**GIVEN DATA**:

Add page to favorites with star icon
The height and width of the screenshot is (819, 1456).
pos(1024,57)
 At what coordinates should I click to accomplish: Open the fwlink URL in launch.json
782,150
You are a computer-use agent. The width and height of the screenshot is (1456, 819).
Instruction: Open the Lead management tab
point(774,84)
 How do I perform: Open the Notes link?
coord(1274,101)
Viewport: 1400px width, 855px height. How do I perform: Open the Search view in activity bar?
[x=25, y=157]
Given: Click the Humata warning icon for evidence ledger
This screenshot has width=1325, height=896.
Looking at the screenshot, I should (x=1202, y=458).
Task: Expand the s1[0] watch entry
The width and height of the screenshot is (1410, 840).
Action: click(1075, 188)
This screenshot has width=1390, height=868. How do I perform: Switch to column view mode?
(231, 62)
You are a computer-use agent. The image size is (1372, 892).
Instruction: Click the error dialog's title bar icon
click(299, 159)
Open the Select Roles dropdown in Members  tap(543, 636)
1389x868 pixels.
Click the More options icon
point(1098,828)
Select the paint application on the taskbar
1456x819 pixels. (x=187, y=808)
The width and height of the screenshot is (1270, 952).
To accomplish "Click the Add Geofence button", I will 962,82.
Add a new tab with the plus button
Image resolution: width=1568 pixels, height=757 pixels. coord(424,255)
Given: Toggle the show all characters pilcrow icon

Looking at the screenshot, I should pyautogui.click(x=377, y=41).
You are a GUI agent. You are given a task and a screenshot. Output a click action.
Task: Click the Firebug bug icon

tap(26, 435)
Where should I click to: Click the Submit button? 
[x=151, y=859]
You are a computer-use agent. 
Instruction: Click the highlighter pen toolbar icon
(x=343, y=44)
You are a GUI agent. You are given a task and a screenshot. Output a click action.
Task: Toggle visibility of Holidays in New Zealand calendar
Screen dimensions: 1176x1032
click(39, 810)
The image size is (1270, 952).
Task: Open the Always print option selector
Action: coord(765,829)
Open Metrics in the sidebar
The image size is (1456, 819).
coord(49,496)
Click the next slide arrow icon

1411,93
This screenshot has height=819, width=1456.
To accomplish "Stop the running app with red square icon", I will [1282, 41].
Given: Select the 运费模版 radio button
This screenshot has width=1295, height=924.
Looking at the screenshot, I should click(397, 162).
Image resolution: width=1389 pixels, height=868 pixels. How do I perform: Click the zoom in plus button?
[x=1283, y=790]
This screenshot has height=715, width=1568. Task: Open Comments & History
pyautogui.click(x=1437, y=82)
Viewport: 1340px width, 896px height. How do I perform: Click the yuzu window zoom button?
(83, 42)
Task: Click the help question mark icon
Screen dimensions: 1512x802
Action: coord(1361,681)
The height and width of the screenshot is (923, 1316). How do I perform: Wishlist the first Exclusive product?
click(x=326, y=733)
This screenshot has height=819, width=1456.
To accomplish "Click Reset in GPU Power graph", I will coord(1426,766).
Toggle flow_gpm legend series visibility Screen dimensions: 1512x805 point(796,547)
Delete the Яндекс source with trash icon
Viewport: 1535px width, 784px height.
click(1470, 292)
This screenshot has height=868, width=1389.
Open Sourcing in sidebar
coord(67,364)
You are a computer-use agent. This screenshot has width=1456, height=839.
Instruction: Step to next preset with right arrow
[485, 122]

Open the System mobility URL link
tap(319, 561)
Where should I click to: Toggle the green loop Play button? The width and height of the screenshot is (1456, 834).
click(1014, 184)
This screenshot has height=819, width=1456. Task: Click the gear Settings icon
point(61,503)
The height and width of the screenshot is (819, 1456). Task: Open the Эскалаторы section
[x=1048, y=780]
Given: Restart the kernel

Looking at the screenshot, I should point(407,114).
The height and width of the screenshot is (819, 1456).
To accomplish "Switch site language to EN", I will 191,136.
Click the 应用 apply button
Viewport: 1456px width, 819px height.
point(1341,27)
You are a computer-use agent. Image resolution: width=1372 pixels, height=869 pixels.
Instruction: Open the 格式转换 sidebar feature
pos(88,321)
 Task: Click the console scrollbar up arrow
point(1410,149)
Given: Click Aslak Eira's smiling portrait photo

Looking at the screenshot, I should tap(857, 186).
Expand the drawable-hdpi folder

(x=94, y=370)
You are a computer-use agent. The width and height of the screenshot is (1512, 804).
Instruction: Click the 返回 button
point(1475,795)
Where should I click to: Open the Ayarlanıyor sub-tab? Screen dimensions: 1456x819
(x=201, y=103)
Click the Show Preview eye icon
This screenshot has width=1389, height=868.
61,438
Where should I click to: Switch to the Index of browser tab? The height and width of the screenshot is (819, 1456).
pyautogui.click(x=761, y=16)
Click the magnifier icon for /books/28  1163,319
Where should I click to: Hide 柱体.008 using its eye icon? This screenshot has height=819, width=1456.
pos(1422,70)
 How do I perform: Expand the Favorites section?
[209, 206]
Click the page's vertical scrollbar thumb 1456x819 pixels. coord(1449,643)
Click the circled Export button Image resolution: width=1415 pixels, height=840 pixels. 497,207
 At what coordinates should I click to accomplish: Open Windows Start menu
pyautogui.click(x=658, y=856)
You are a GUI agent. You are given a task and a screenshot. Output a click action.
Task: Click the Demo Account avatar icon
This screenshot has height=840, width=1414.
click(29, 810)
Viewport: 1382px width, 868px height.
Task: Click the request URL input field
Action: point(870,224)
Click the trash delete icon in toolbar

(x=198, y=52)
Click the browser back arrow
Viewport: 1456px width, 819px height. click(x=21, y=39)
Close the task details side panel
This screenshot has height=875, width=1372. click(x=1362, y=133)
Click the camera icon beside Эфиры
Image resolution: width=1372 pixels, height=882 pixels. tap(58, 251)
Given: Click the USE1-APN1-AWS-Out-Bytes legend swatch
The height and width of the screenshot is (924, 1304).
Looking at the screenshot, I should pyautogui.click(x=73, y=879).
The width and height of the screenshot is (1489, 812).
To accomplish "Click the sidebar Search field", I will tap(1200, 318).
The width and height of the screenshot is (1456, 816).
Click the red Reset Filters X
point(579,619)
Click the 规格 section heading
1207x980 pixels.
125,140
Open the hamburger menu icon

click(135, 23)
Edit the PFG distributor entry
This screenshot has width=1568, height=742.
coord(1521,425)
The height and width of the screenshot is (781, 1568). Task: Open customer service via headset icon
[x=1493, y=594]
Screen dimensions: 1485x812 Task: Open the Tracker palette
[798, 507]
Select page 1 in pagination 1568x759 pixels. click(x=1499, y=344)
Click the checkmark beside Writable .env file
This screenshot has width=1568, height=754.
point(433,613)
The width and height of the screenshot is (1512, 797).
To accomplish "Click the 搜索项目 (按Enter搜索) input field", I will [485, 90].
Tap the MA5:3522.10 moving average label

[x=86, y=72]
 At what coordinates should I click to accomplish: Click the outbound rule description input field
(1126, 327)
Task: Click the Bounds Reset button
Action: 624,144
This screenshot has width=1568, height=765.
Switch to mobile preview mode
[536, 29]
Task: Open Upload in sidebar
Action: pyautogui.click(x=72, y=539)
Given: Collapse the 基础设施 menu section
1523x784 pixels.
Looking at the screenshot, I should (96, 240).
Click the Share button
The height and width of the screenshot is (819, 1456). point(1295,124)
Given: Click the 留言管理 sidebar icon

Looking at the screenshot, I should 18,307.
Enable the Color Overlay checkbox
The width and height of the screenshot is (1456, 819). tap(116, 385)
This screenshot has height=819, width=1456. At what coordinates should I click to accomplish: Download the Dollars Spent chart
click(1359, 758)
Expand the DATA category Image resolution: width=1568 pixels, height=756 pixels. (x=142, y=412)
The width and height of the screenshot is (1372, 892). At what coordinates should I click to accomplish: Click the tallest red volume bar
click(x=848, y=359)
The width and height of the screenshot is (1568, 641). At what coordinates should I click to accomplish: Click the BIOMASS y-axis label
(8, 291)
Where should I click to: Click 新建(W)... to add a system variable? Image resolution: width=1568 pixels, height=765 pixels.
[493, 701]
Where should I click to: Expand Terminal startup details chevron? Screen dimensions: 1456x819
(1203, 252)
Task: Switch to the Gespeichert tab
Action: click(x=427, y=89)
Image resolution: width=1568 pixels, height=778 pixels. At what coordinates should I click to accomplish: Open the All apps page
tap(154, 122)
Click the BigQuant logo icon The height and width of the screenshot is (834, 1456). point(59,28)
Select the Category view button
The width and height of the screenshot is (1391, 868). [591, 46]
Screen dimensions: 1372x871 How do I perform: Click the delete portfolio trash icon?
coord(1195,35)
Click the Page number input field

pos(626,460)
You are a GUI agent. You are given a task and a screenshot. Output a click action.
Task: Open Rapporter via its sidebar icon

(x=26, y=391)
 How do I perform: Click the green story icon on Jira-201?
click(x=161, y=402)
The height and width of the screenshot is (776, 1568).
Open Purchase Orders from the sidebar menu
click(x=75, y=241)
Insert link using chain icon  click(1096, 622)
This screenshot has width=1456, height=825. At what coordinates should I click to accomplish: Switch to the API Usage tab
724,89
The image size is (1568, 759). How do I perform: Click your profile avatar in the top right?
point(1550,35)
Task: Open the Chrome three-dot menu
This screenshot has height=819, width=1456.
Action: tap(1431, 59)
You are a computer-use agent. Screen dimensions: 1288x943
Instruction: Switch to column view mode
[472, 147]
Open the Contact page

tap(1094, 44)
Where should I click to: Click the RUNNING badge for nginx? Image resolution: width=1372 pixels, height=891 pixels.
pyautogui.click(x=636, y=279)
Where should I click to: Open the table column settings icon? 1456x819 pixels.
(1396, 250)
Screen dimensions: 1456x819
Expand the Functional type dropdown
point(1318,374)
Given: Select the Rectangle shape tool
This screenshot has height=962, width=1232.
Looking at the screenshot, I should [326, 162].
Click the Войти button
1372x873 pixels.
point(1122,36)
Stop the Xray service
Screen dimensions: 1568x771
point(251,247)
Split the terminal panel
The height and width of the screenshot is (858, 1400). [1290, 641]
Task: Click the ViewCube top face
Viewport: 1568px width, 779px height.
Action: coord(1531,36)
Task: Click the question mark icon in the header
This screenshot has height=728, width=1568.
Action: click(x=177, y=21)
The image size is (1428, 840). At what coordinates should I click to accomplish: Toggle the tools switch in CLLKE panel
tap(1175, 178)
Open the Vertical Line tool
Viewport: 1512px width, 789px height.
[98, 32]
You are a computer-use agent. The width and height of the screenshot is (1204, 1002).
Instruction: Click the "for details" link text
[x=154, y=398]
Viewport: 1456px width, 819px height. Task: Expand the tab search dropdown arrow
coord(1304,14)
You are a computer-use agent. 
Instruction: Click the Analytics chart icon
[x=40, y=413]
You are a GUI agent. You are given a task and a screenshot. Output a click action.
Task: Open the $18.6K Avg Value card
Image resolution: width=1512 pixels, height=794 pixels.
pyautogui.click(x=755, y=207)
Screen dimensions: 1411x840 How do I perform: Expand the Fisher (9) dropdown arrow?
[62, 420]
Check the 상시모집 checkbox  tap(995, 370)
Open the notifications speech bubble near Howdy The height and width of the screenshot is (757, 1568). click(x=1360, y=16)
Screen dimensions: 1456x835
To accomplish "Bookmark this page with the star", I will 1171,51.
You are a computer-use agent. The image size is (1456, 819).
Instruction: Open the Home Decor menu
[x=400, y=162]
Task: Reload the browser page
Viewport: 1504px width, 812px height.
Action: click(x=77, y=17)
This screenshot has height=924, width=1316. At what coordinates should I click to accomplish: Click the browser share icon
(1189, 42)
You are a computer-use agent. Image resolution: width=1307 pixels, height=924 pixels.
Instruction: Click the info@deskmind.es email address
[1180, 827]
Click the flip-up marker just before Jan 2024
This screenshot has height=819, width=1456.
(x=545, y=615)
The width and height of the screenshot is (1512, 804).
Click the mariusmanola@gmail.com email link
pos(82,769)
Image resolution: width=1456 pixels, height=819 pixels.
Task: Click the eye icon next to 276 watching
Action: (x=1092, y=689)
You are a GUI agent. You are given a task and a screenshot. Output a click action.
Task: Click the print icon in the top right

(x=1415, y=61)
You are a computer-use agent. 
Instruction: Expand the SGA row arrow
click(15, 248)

**EXERCISE AIM**: Filter the listing by the string "visibility"; copy each matching line.

**WRITTEN REPLY**:
Task: Toggle visibility of Holidays in New Zealand calendar
Toggle flow_gpm legend series visibility Screen dimensions: 1512x805 point(796,547)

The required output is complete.